Challenges for developed economies

Western healthcare systems are under increased pressure to improve healthcare outcomes while capping or even reducing budgets, despite growing demand for healthcare driven partly by the challenges of an ageing population.

With capital spending suppressed, purchasing managers are often constrained to maintain existing equipment, so replacement cycles are lengthening. Under-investment in medical technology can lead to diagnostic and treatment inefficiency, directly undermining standards of patient care.
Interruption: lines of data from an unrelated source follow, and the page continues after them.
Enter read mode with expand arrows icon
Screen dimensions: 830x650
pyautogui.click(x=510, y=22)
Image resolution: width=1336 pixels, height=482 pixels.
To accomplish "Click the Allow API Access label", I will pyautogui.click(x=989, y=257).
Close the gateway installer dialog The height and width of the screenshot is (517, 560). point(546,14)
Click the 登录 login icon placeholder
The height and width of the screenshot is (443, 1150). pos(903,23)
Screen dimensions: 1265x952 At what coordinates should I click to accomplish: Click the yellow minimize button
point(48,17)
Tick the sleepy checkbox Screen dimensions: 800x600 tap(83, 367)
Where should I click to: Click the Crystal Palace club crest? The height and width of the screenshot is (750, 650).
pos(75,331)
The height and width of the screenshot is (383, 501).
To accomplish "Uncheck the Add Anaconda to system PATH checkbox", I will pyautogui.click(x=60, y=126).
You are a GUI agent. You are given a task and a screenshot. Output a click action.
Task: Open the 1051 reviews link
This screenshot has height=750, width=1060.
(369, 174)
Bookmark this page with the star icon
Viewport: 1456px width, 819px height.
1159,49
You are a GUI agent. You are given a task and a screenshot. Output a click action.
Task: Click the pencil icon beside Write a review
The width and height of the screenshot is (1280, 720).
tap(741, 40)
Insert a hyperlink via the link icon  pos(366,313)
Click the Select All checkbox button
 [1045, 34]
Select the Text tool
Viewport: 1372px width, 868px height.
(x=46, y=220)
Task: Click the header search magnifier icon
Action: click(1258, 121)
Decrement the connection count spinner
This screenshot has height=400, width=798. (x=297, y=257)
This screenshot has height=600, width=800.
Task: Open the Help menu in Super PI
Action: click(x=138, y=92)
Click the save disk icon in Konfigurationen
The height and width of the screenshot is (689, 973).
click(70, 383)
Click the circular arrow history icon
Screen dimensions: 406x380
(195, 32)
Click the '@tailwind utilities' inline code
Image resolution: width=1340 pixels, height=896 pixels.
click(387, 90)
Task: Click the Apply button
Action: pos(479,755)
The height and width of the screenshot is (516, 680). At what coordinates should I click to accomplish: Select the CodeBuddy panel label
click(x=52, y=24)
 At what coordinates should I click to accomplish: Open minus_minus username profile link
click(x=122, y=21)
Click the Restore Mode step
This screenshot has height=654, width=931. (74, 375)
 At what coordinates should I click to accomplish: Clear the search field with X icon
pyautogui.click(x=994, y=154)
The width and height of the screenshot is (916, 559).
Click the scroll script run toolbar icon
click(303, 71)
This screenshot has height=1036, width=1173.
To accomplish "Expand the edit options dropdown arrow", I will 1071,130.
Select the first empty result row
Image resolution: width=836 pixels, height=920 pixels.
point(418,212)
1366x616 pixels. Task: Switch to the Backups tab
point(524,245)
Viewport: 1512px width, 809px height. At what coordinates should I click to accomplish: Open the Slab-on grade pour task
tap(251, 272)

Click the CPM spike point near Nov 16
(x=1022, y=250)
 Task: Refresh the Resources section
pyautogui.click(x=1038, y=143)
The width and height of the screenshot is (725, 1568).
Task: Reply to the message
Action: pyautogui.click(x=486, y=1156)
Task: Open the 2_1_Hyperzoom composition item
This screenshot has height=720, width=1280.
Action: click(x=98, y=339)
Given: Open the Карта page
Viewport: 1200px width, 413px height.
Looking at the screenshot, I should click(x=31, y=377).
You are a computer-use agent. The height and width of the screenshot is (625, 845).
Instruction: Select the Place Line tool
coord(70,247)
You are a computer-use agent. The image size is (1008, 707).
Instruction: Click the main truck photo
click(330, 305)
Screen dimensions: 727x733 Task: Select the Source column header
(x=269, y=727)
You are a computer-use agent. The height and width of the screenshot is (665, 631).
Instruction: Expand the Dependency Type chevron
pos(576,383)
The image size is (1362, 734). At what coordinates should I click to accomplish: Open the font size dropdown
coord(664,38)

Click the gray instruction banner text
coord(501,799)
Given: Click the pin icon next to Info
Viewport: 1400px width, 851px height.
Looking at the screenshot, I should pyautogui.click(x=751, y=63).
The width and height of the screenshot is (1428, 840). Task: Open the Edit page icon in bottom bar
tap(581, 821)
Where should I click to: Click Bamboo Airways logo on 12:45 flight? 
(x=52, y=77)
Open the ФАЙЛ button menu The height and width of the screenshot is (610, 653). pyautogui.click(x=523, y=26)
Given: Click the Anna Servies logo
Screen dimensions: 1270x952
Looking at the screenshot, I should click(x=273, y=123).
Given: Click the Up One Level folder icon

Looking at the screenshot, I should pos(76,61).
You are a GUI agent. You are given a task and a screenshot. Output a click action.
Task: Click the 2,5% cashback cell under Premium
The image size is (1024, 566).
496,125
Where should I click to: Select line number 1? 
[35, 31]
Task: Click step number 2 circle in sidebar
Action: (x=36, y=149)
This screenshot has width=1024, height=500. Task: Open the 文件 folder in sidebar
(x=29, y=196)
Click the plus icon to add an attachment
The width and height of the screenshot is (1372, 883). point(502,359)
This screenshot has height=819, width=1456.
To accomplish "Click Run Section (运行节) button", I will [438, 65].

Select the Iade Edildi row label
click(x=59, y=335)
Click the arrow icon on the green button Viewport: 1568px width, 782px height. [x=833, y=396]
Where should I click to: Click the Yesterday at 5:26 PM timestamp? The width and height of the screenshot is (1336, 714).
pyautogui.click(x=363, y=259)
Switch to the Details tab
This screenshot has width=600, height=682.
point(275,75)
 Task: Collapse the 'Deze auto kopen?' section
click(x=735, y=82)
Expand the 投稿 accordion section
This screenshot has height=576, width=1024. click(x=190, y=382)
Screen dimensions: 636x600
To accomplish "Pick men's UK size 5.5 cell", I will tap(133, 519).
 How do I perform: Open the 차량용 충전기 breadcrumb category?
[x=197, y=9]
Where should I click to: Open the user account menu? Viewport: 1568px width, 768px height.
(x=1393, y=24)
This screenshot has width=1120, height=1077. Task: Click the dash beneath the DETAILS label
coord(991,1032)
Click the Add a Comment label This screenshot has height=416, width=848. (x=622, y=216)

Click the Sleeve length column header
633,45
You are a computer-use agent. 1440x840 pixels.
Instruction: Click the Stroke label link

In these countries, asset finance is increasingly being used to spread payments and avoid large upfront capital expenditure, as well as offering a way to manage treatment/reimbursement through transparent cost-to-use calculations.

This is the case in the UK, there are signs that the NHS is struggling to meet the 2015 Nicolson target of £20 billion in ‘efficiency savings’, with the prospect of more belt-tightening to follow. Both the public and private sector need to maximize their available funds and attract patients with the highest standards of clinical excellence, enabled through access to top notch medical technology. The situation is somewhat similar in the US, where the Affordable Care Act will increase access to insurance and therefore healthcare services for over 30m Americans and is likely to drive down reimbursement rates.

Challenges for emerging economies

Healthcare systems in emerging economies are also under pressure, mainly due to rapid infrastructural growth as they seek to extend access to affordable healthcare to their entire populations and improve health outcomes. Central authorities in these countries are keen that new healthcare institutions do not take on unsustainable levels of debt, and institutions are often looking for additional sources of finance where their standard borrowing limits have been reached and refinancing is required.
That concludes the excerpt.